Dealing With Topics(CLI)

Kafka, like almost all modern infrastructure projects, has three ways of building things:

Through the command line,
Through programming,
Through a web console (in this case the Confluent Control Center).

Kafka has pre-built utilities to manage brokers as we already saw and to manage topics

Create Topic

create_topic.sh

$kafka-topics --create --zookeeper localhost:2181 --replication-factor 1 --partitions 1 --topic BarCap

--partitions	parameter controls the parallelism
--replication-factor	parameter controls the redundancy
--topic	name of topic to be created
--zookeeper	zookeeper cluster host

Input Parameters

--replication-factor parameter is fundamental as it specifies in how many servers of the cluster the topic is going to replicate. On the other hand, one broker can run just one replica.

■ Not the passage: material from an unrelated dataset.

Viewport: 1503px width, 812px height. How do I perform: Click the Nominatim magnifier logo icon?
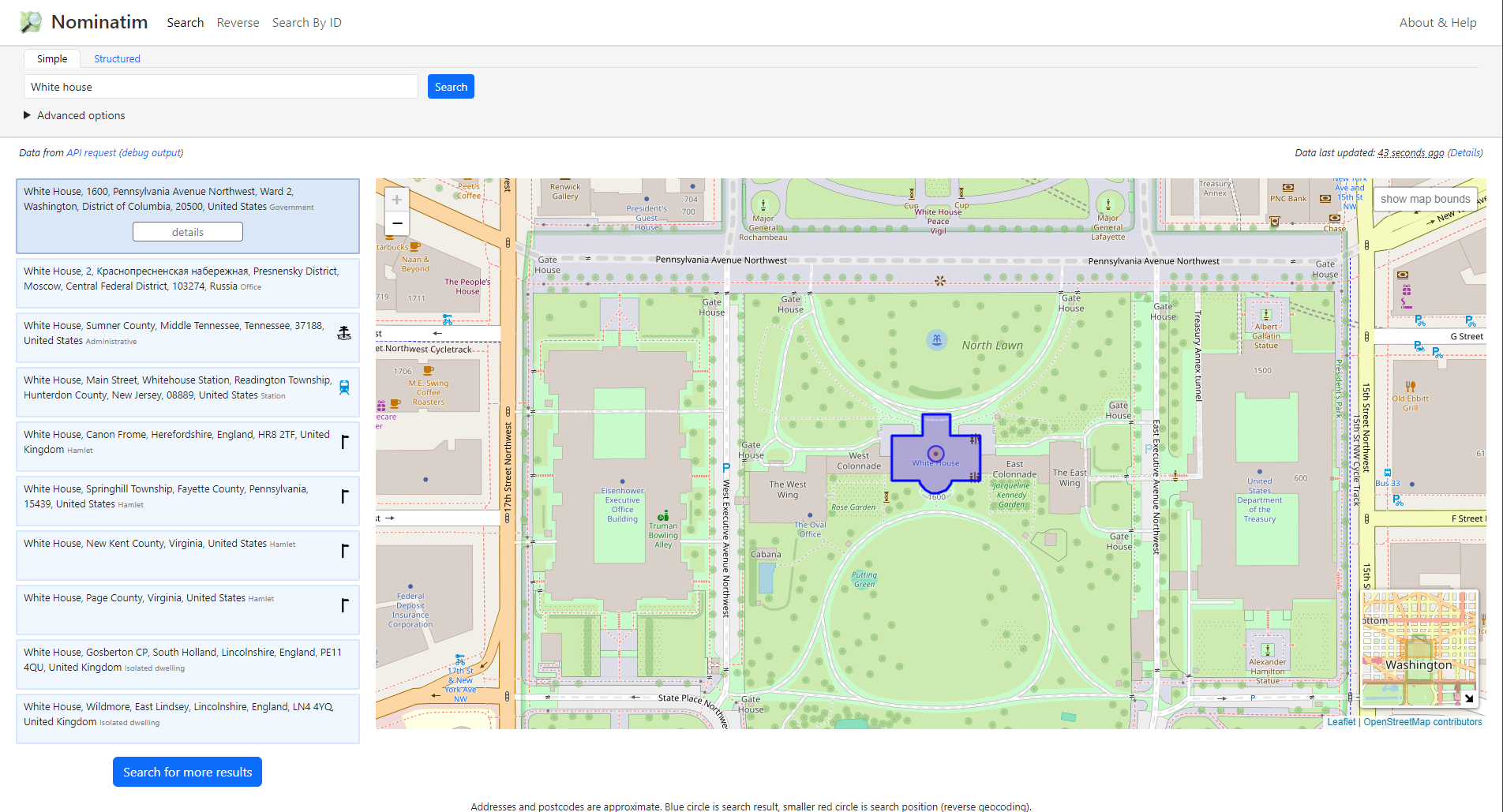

org.apache.kafka.common.errors.InvalidReplicationFactorException: Replication factor: 2 larger than available brokers: 1

--partitions parameter, as its name implies, how many partitions the topic will have. The number determines the parallelism that can be achieved on the consumer side.
--zookeeper parameter indicates where the Zookeeper cluster is running.

List Topics

list_topics.sh

$kafka-topics --list --zookeeper localhost:2181

Create Producer

producer.sh

$kafka-console-producer --broker-list localhost:9092 --topic BarCap
>This is first message to Barclay
>Second message to FraudTC

--broker-list	This specifies the Zookeeper servers specified as a comma- separated list in the form, hostname:port.
--topic	This parameter is followed by the name of the target topic.
--sync	This specifies whether the messages should be sent synchronously.
--compression-codec	This specifies the compression codec used to produce the messages. The possible options are: none, gzip, snappy, or lz4. If not specified, the default is gzip.
--batch-size	If the messages are not sent synchronously, but the message size is sent in a single batch, this value is specified in bytes.
--message-send-max-retries	As the brokers can fail receiving messages, this parameter specifies the number of retries before a producer gives up and drops the message. This number must be a positive integer.
--retry-backoff-ms	In case of failure, the node leader election might take some time. This parameter is the time to wait before producer retries after this election. The number is the time in milliseconds.
--timeout	If the producer is running in asynchronous mode and this parameter is set, it indicates the maximum amount of time a message will queue awaiting for the sufficient batch size. This value is expressed in milliseconds.
--queue-size	If the producer is running in asynchronous mode and this parameter is set, it gives the maximum amount of messages will queue awaiting the sufficient batch size.

Create Consumer

consumer.sh

$kafka-console-consumer --bootstrap-server localhost:9092 --topic BarCap --from-beginning

— from-beginning	parameter indicates that messages should be consumed from the beginning instead of the last messages in the log
--fetch-size	This is the amount of data to be fetched in a single request. The size in bytes follows as argument. The default value is 1,024 x 1,024. --socket-buffer-size: This is the size of the TCP RECV. The size in bytes follows this parameter. The default value is 2 x 1024 x 1024.
--formater	This is the name of the class to use for formatting messages for display. The default value is NewlineMessageFormatter.
--autocommit.interval.ms	This is the time interval at which to save the current offset in milliseconds. The time in milliseconds follows as argument. The default value is 10,000.
--max-messages	This is the maximum number of messages to consume before exiting. If not set, the consumption is continuous. The number of messages follows as the argument.
--skip-message-on-error	If there is an error while processing a message, the system should skip it instead of halting.

Describe Topic

describe.sh

$kafka-topics --describe --zookeeper localhost:2181 --topic BarCapTC
Topic:BarCapTC PartitionCount:1 ReplicationFactor:2 Configs:
 Topic: BarCapTC Partition: 0 Leader: 2 Replicas: 2,1 Isr: 2,1

PartitionCount	Number of partitions on the topic (parallelism)
ReplicationFactor	Number of replicas on the topic (redundancy)
Leader	Node responsible for reading and writing operations of a given partition
Replicas	List of brokers replicating this topic data; some of these might even be dead
Isr	List of nodes that are currently in-sync replicas

Delete Topic

delete.sh

$kafka-topics --delete  --zookeeper localhost:2181 --topic=BarCap

Kafkacat

Kafkacat is a generic command-line non-JVM utility used to test and debug apache Kafka deployments.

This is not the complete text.